CR: O litão no Algarve, o polvo é realmente Algarve, porque em Peniche a minha mãe não seca praticamente polvo, só a pedido e tal, mas o cação eu penso que é o litão ou não é, Pedro?

PB: O litão é uma espécie de cação, sim. O cação é de porte médio, grande, composto e o litão é um pata roxa, é um cação muito pequenino.

CR: Ah, depois a minha mãe seca, mas com pele, lá no Algarve esfolam antes de secar, é divinal, são produtos espectaculares. Fazem parte da minha infância e hoje em dia também, porque fazem parte dos meus hábitos alimentares. Eu costumo dizer que é divinal e não é para todos e tenho pena, tenho mesmo pena. Podia ser uma coisa mais abrangente e valorizada também? Mas pronto.

SR: Eu sou da opinião que tudo o que os nossos antigos têm para dar é para aprendermos e fazermos como eles faziam e aplicar da melhor forma, porque eles faziam e o produto estava lá. Cada vez mais gente, principalmente no estrangeiro, procuram loucamente essas coisas boas. Por exemplo, eu tenho agora a marca muito mais difundida no estrangeiro do que em Portugal porque é a procura de uma coisa única. Ao português temos que provar muitas vezes o nosso valor enquanto o estrangeiro vem nos dar o nosso valor.

PA: Sérgio, isso quer dizer que os restaurantes e os cozinheiros não valorizam o produto natural?

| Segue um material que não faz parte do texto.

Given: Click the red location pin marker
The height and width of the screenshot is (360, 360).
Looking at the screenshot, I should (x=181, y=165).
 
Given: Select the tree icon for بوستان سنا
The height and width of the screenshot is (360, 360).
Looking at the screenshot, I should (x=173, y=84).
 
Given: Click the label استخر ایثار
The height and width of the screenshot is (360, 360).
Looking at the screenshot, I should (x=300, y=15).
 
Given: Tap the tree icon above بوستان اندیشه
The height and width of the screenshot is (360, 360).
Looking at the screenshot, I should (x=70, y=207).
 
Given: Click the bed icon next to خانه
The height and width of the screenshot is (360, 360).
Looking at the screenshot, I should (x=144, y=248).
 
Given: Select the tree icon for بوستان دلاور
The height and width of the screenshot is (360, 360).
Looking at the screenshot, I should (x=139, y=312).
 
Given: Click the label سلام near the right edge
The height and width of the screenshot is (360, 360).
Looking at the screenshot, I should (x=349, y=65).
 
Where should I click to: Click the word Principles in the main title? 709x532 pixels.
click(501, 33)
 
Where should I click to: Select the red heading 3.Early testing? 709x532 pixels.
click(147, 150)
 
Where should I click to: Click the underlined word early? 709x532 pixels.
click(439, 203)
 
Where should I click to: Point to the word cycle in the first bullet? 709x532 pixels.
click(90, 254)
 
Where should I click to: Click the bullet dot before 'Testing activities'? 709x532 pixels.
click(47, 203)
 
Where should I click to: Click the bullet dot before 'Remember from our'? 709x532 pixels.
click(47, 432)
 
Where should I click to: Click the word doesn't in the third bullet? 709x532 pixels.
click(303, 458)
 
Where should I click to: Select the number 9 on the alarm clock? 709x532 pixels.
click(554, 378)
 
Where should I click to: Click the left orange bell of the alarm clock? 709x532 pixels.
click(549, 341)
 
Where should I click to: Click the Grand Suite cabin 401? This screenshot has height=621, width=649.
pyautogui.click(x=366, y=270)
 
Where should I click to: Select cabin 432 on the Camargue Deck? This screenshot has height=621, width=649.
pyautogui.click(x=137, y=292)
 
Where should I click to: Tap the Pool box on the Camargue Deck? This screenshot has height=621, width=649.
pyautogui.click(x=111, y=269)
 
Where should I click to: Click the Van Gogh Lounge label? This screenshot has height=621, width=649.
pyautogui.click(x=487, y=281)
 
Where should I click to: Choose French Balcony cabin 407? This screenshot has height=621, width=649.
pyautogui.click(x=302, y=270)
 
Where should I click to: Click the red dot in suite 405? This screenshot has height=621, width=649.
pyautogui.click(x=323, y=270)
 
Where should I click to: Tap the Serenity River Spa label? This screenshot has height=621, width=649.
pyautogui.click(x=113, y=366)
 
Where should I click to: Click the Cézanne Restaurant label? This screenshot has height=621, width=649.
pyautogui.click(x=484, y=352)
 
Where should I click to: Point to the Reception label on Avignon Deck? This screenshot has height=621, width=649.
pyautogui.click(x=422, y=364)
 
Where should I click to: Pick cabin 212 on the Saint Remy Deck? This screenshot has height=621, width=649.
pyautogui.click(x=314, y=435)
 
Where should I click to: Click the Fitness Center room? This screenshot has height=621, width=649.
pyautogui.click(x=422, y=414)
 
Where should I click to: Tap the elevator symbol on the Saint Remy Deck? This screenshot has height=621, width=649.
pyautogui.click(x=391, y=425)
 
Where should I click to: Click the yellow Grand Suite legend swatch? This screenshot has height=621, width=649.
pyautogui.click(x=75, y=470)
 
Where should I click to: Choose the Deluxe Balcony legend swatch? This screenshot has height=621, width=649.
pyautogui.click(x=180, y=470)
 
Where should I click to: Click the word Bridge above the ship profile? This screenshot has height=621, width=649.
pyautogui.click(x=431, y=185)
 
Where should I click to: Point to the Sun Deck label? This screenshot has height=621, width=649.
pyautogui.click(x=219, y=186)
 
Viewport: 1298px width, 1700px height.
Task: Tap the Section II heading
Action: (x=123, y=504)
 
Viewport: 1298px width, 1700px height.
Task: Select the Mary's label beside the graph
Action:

SR: Vamos devagarinho, vamos ver, temos conhecidos que procuram, que querem saber mais e que gostam de vir ao terreno. Por exemplo, o João Rodrigues é habito ver, procurar. É o maior orgulho andar com ele de trás para a frente. Há outros que não vão atrás, que não querem saber, que não estão para aí virados. Eu costumo dizer que quem me quer, quer o melhor produto do mundo e vem cá e procura. As pessoas que se sentam na mesa vão exigir o máximo, uns querem outros, não querem e outros tem gato por lebre, há de tudo. Quem me procura do estrangeiro é esse que quer e sabe o que quer. Vem de avião de 15 em 15 dias, manda-me a mim escolher… mas gosta de vir cá, gosta de se sentar aqui numa tasca a comer um peixe, gosta de ver o ar, gosta de Portugal. Portanto é isto que temos que transmitir: venham cá.

PA: Ok, boa. Pedro, o Sérgio referia-se agora aqui ao Projecto Matéria que é um projecto inédito em Portugal e que vocês os três, em boa hora, estão ligados. O papel do chefe já aludiste de alguma maneira essa diferença… Como é que foi agora perante este momento? Já aludiste como mudou o papel do chefe, agora tem mais conhecimento, mais consciência e quer saber mais sobre o processo. Pergunto-te agora como é que foi fazermos aqui a transição, como é que foi no início desta crise? Como é que sentiste que era o papel do teu cliente perante o teu produto e a seguir que respostas é que tu preparaste?

PB: Quando referes cliente é o chefe de cozinha?

PA: Sim, falaram?

PB: Em geral houve uma atitude missionária por parte deles e perceberam que todos temos que nos ajudar e houve muitos que ajudaram de forma ativa. Claro que houve pessoas mais afastadas, mas também houve vários chefes que assumiram para eles a missão de ajudar, de suportar o fornecedor na promoção e fizeram, deram a conhecer às redes sociais que têm. E isso ajudou-nos. Criámos o Instagram Peixe à Porta by Nutrifresco, que faz a entrega ao consumidor final, até então a Nutrifresco não tinha qualquer rede social. Só agora é que eu percebi o interesse de uma rede social, porque o nosso trabalho sempre foi muito focado no chefe e na satisfação daquele chefe em específico. Portanto era uma coisa muito elitista e muito dedicada para ele. Agora com este projecto diferente é importantíssimo trabalhar a comunicação em massa. Cada vez que havia uma publicação de um chefe, nós recebíamos 50, 100 novos seguidores, foi importante até porque eles são o garantia da qualidade. Mais do que nós dizermos que temos um bom produto… o que vale é quando um chefe de cozinha reputado diz que o nosso produto é bom. Isso de facto é um bom trampolim e tenho a agradecer por isso.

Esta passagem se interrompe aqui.